[THE DATA — start]

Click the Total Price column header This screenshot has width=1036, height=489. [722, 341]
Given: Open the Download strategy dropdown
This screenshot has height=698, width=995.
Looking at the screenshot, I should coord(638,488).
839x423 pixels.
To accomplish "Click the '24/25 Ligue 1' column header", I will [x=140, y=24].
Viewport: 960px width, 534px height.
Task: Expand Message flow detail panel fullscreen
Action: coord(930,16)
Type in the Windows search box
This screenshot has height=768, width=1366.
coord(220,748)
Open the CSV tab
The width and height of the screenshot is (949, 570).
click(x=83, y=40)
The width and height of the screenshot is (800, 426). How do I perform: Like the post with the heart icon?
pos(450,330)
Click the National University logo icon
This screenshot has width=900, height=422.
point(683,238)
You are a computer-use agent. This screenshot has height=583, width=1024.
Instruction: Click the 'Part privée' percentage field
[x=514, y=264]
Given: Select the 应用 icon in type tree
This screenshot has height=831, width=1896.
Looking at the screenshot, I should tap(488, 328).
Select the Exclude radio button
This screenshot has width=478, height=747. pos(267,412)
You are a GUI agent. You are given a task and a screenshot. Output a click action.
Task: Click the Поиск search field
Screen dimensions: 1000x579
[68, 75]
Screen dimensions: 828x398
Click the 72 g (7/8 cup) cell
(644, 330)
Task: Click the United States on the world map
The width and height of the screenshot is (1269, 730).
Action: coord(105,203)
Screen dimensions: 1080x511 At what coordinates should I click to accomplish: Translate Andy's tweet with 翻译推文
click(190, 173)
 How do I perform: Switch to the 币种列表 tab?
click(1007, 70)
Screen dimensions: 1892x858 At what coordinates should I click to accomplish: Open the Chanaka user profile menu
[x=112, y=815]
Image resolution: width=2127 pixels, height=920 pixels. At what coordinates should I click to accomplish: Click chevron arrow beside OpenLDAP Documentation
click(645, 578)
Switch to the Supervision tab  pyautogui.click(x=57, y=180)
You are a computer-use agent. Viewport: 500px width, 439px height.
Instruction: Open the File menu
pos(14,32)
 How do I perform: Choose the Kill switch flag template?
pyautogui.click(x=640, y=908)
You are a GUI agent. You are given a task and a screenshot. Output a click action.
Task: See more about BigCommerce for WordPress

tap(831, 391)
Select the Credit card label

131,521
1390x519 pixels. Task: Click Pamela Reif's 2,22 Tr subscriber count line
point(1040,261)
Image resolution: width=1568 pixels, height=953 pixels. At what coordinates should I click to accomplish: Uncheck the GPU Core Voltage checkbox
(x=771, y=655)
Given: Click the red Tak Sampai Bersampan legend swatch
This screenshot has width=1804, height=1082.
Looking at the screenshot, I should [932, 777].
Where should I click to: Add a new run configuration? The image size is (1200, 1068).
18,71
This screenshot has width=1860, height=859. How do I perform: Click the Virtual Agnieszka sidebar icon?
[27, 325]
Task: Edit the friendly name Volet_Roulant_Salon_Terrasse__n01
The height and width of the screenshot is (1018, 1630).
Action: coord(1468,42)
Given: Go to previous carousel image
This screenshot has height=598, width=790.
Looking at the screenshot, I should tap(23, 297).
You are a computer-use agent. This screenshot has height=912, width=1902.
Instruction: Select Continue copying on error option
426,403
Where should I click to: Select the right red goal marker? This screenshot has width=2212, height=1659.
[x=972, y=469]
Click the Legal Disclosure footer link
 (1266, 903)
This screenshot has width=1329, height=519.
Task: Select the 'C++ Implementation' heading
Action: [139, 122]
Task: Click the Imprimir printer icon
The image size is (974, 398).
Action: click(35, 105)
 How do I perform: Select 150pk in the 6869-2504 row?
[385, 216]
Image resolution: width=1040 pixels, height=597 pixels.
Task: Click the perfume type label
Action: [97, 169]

[THE DATA — finish]

Find how many lines of the listing include the word "computer", and state that number by itself.

3